気持ちの切り替えは簡単にできるのか?多くの人にとって、早く起きて運動することはさえ大変な挑戦。人間の意志は最も弱いものであり、最も強力なものでもある。女性は1メートルより高くジャンプすることはできない。しかし子供の命を守る必要があるときは、2メートルの壁を飛び越えることができる。世界の偉大なものは全て人間の意志によって生み出されている。Mai Phương Thúyはかつてこう言った。「悲しいとき、満足するまで悲しむ。十分だと思ったとき私は立ち上がるだろう。もう悲しまない。」立ち上がる瞬間に「もう悲しまない」と言うのは意思の声だ。実際「Để Mị Nói Cho Mà Nghe (あなたに言わせて)」を聴いて、Miのような行動をしようとしたとき、紐を引き裂き、監禁されている目に見えるものと見えないものを自由にしなさい。Linhは実際そうしてみて、今の気分は『カールじいさんの空飛ぶ家』の老人のように素晴らしく上々だ。まだ(老人ではなく)若いですが(笑)。

以上がインタビュー記事の内容。才能ある人が心血を注いで創り出した作品は、説明しなくとも価値が伝わるのだと実感した。
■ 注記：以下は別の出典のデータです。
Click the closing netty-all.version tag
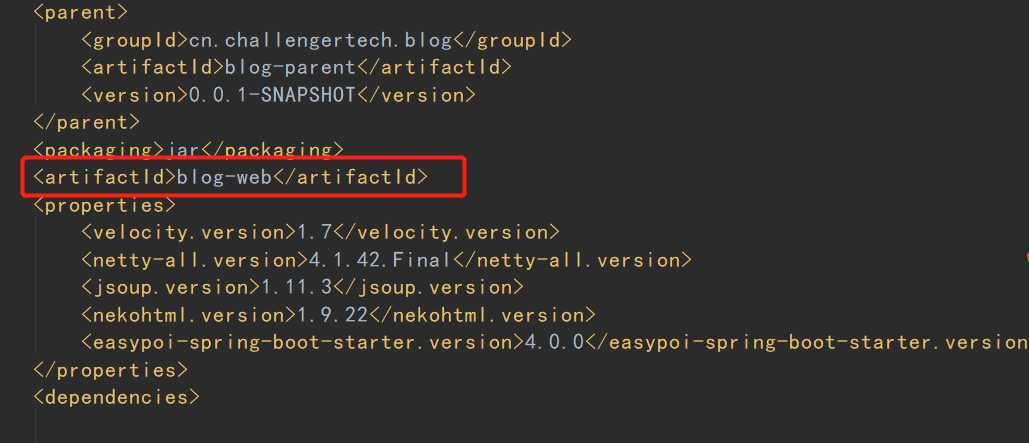 572,260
RosalíaやBilly Eillish、アーティスト自身が自由にプロデュースできている作品は面白い。BBC上半期YouTube MVチャートの半分がラテンポップだったという記事、その中で「以前音楽はレコード業界のゲートキーパーによってキュレーションされていた。彼らは大抵中流階級の中年の白人男性だった。今は一般大衆によってキュレーションされている。」と述べられている。すごく実感としてある。中年男性にプロデュースされ従順に正確に歌い踊り、お金を落としてくれる多数派層からいかに多く愛され嫌われないかを極めるアーティストは私にとって何の魅力もない。